#### BRIEF:
Output the part of the items that opens with the line containing "Select Remote Desktop Keyboard Device" and runs through the end of the items as a Markdown table with the columns Row and Line, numbering each line and skipping blank lines. Leave the pictures out.

#### EXERCISE DATA:

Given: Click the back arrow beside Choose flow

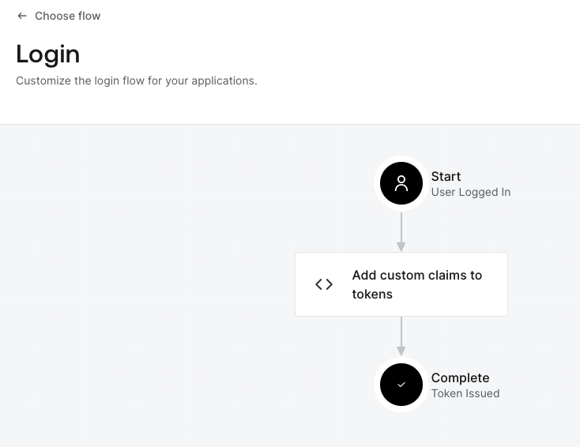Looking at the screenshot, I should (22, 16).
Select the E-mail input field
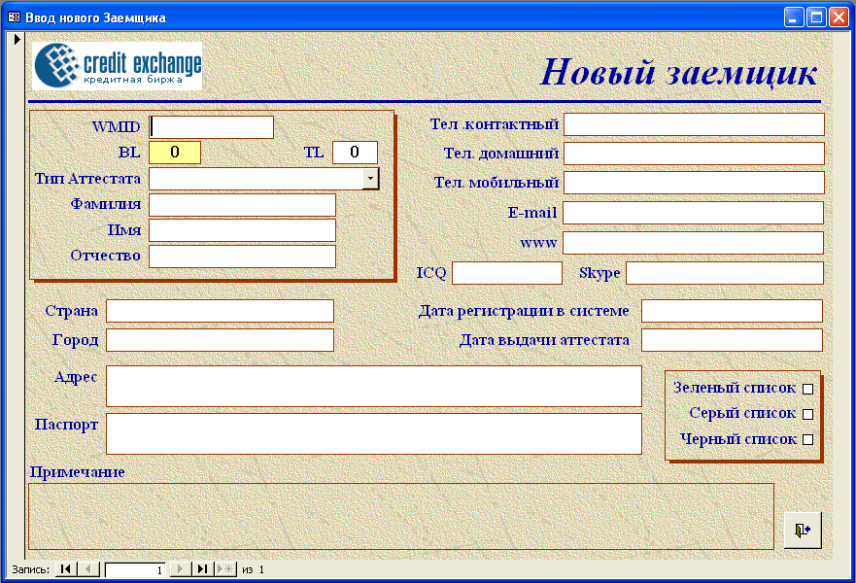The width and height of the screenshot is (856, 583). pyautogui.click(x=693, y=213)
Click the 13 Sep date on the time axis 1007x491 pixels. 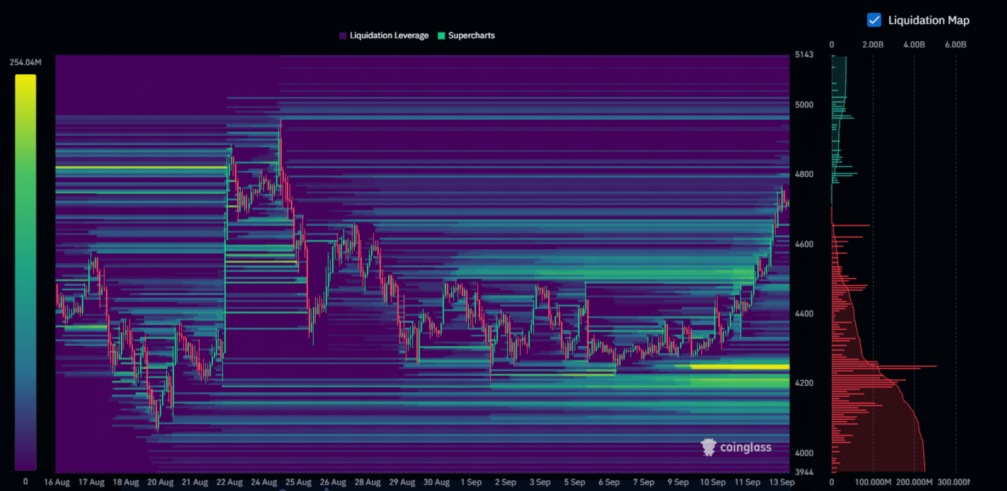click(x=781, y=482)
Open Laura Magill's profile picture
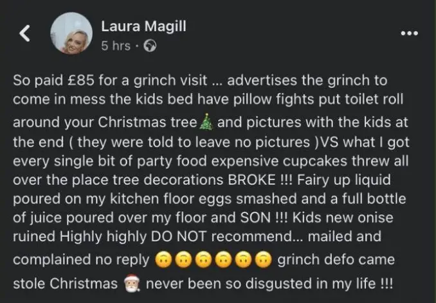The image size is (436, 303). 71,34
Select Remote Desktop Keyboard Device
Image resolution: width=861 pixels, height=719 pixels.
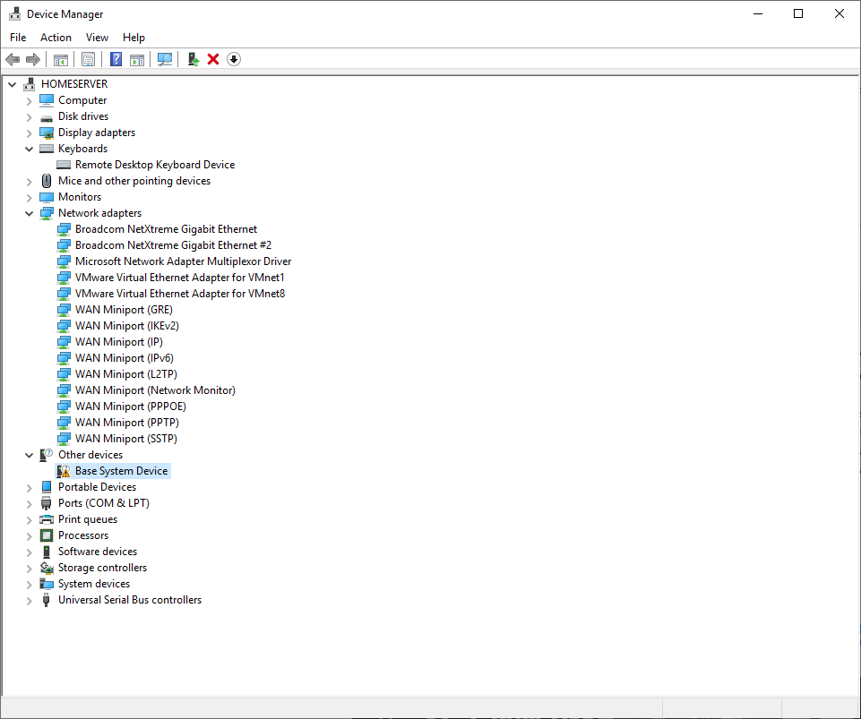point(154,165)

#### ANSWER TO THE TASK:
| Row | Line |
|---|---|
| 1 | Select Remote Desktop Keyboard Device |
| 2 | Image resolution: width=861 pixels, height=719 pixels. |
| 3 | point(154,165) |